» Texte de l'exercice
────
Comme souvent, lorsqu’un système humain dysfonctionne, il est nécessaire de revenir aux fondamentaux.
Dans le cas présent, les principes fondateurs du modèle européen sont : prospérité, démocratie, humanisme, paix et liberté de circulation.
À l’automne 2015, l’ONG Oxfam indiquait que 123 millions d’européens, soit un quart de la population européenne, présentaient un risque réel de basculer en-dessous de leur seuil national de pauvreté. En 2008, ce même chiffre était de 116 millions.
Certes, les institutions européennes n’ont aucun pouvoir décisionnaire en matière sociale et des objectifs visant à favoriser l’accès à l’emploi ou à lutter contre l’exclusion sociale et les discriminations ont notamment été fixés dans le cadre d’Europe 2020. Cela étant, ces mesures assorties de financements sont superficielles dès lors que la notion d’emploi n’est par exemple, pas associée à celle d’«emploi de qualité», et que surtout elles s’attaquent aux symptômes et non pas à l’origine du mal.
Comme le met très bien en évidence l’analyse d’OXFAM, la pauvreté en Europe ne relève pas de l’épuisement de ses richesses, mais de leur redistribution et les politiques publiques européennes aggravent cet état de fait en privilégiant l’austérité au détriment d’emplois et de services publics de qualité.
────
» Données enregistrées
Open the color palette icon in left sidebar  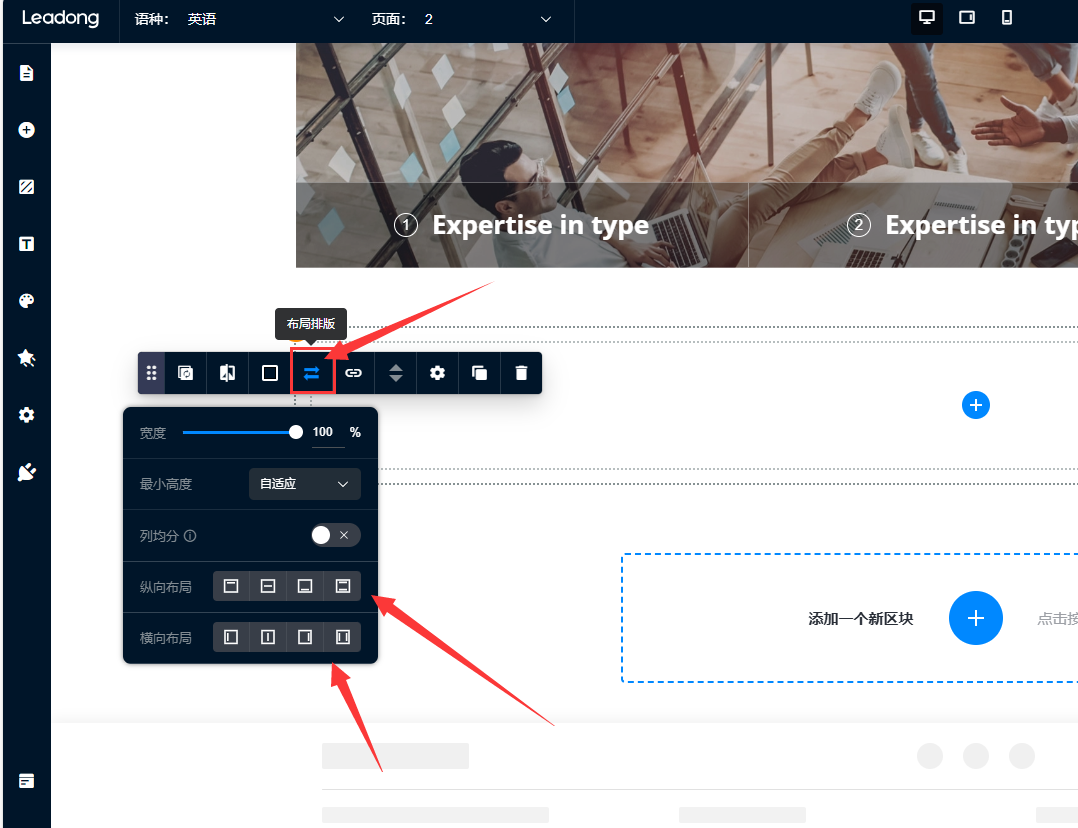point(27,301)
────
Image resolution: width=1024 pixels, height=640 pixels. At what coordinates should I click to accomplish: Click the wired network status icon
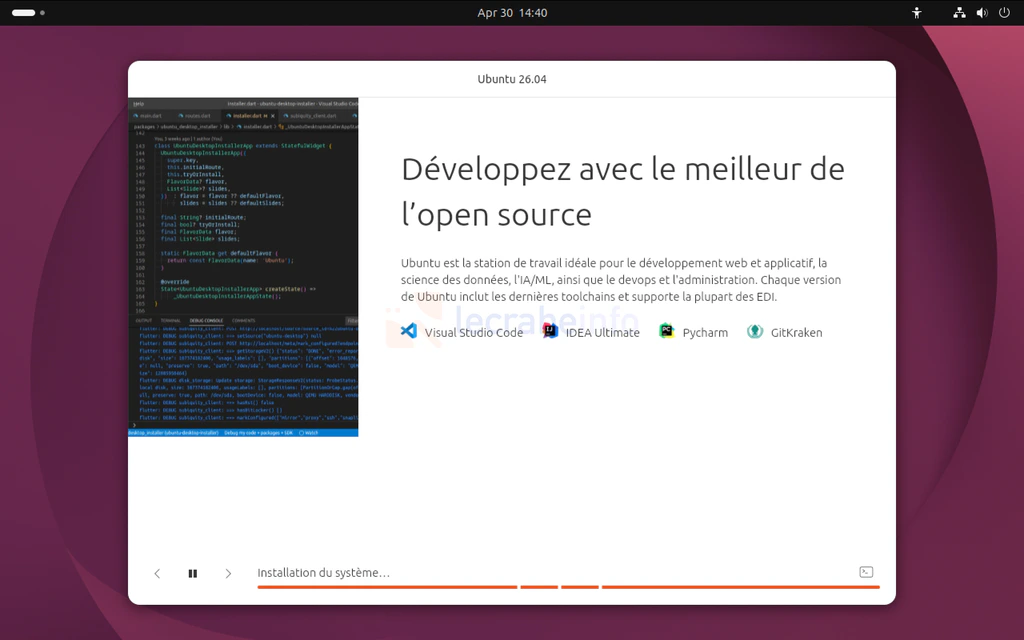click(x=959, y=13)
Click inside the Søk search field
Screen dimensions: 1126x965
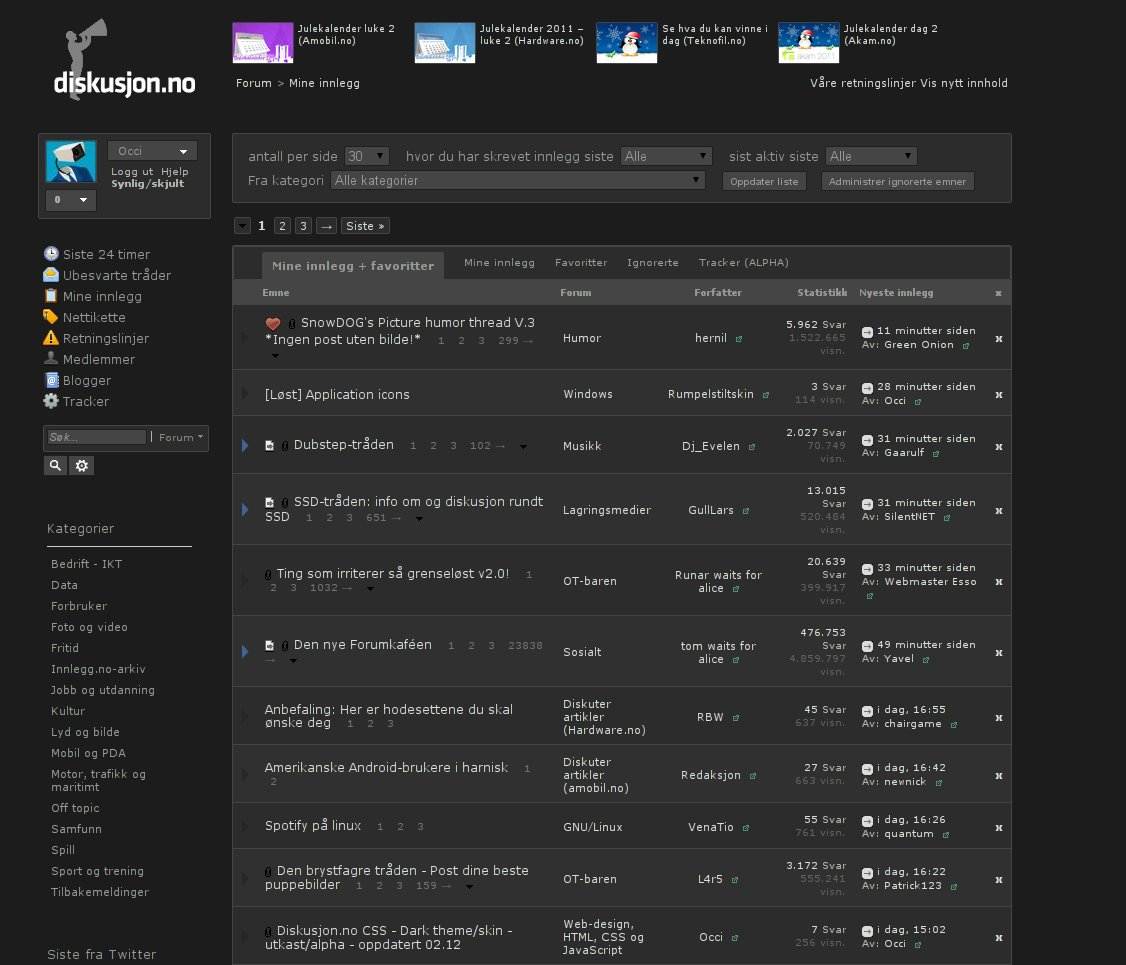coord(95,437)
────
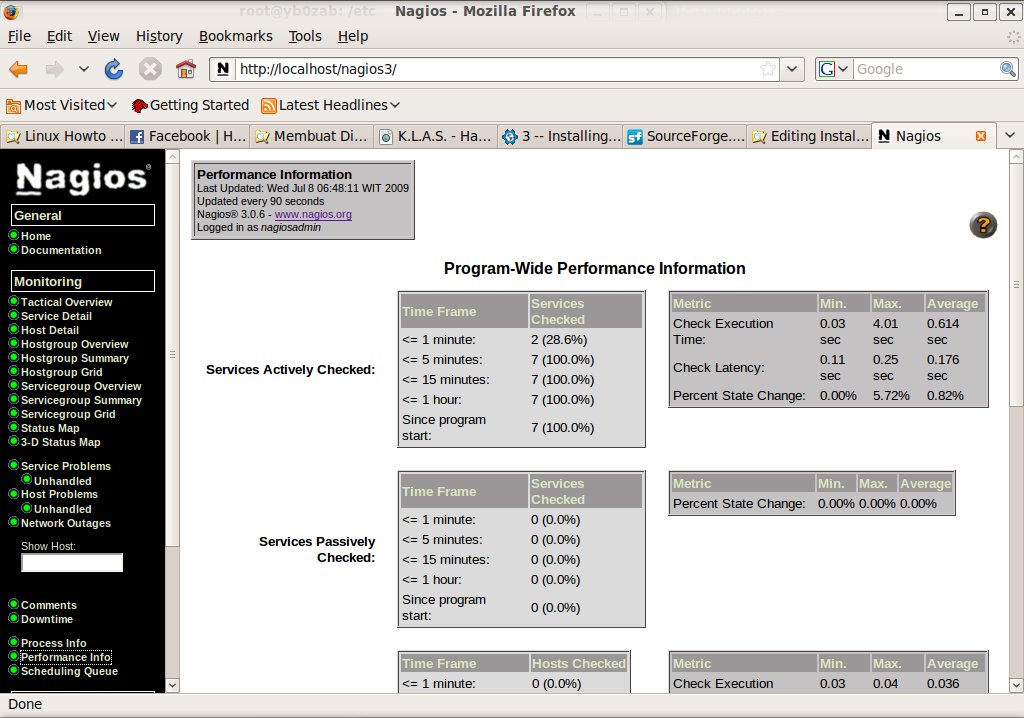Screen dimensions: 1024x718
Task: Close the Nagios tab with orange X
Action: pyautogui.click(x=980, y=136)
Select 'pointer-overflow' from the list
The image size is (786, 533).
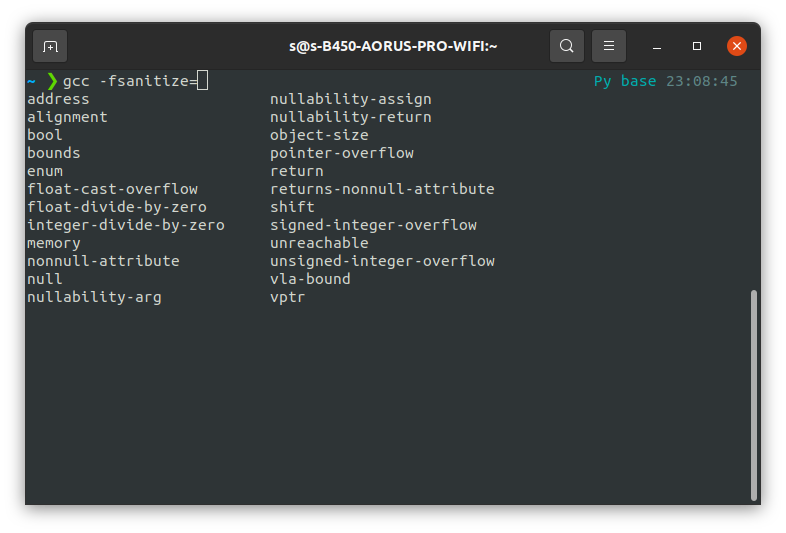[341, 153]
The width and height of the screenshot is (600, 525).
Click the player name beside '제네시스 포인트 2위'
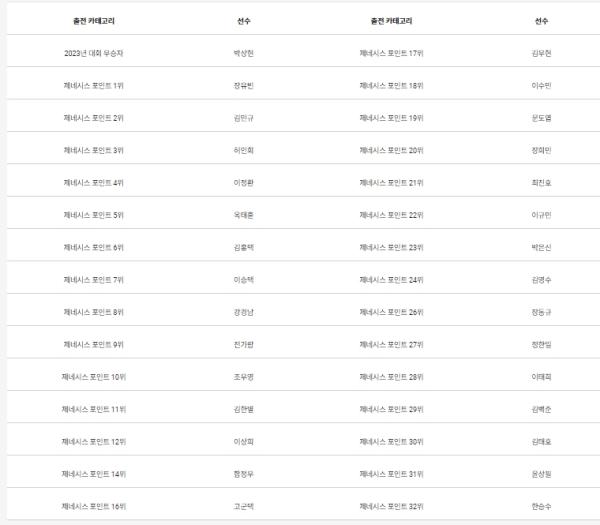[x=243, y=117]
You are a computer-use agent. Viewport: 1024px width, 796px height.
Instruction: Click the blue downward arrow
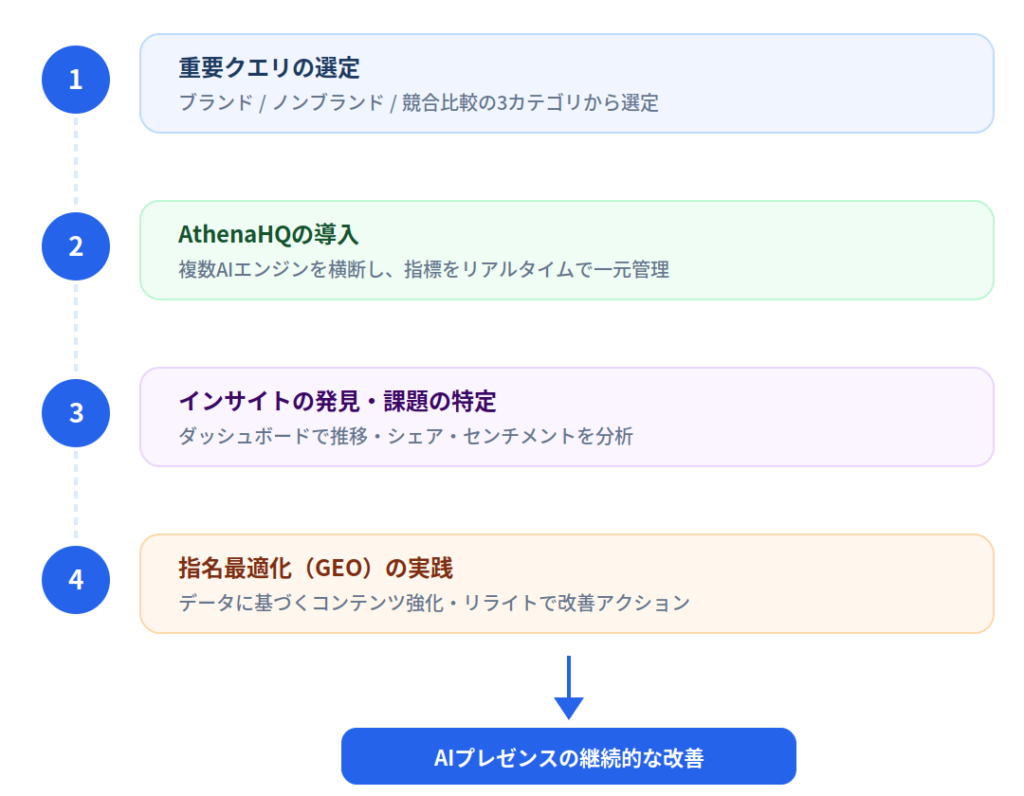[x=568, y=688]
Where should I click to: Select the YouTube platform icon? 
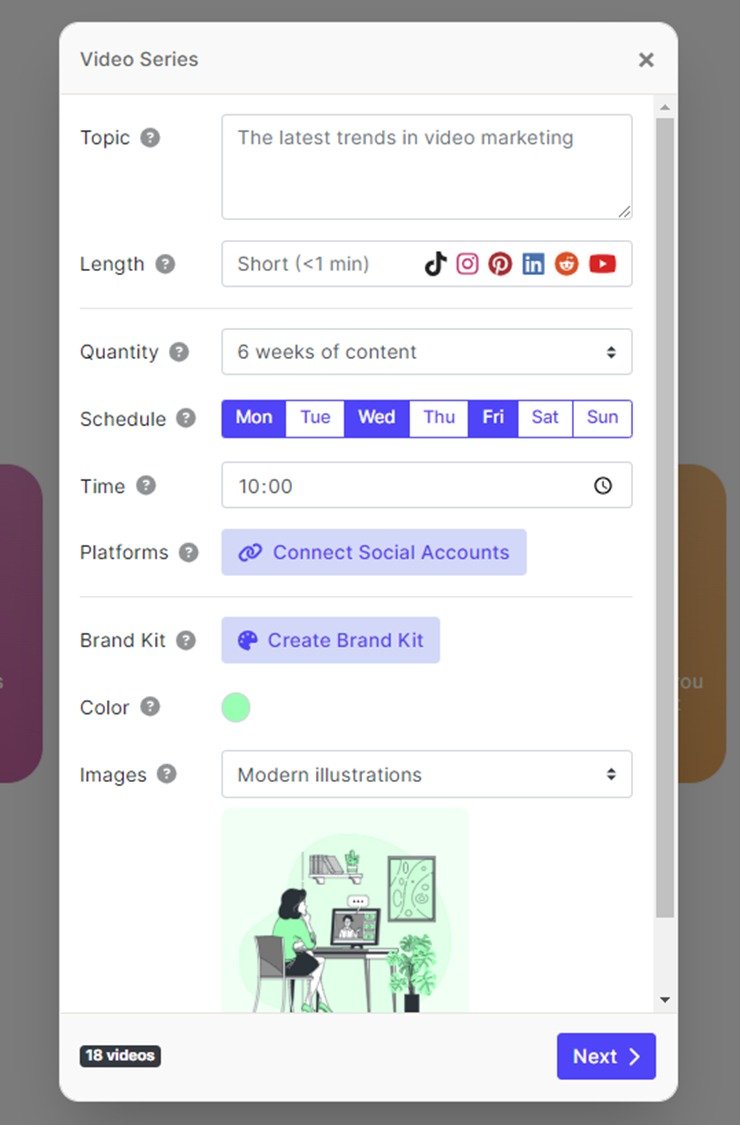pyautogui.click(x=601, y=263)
────
» À faire
• A. D'après le texte de l'exercice, combien d'Européens risquaient de passer sous leur seuil national de pauvreté à l'automne 2015, selon Oxfam ?
• B. Indiquez si chaque affirmation concorde avec le texte de l'exercice, en répondant par oui ou par non et en citant les mots décisifs :
(i) En 2008, le nombre d'Européens menacés de pauvreté s'élevait à 116 millions.
(ii) Les institutions européennes disposent d'un pouvoir décisionnaire en matière sociale.
(iii) La pauvreté en Europe s'explique par l'épuisement de ses richesses.
• C. Énumérez tous les principes fondateurs du modèle européen cités dans le texte de l'exercice.

» Réponses
• A. 123 millions d'Européens, soit un quart de la population européenne.

• B.
(i) Oui : « En 2008, ce même chiffre était de 116 millions. »
(ii) Non : « les institutions européennes n’ont aucun pouvoir décisionnaire en matière sociale »
(iii) Non : « la pauvreté en Europe ne relève pas de l’épuisement de ses richesses, mais de leur redistribution »

• C. Prospérité, démocratie, humanisme, paix, liberté de circulation.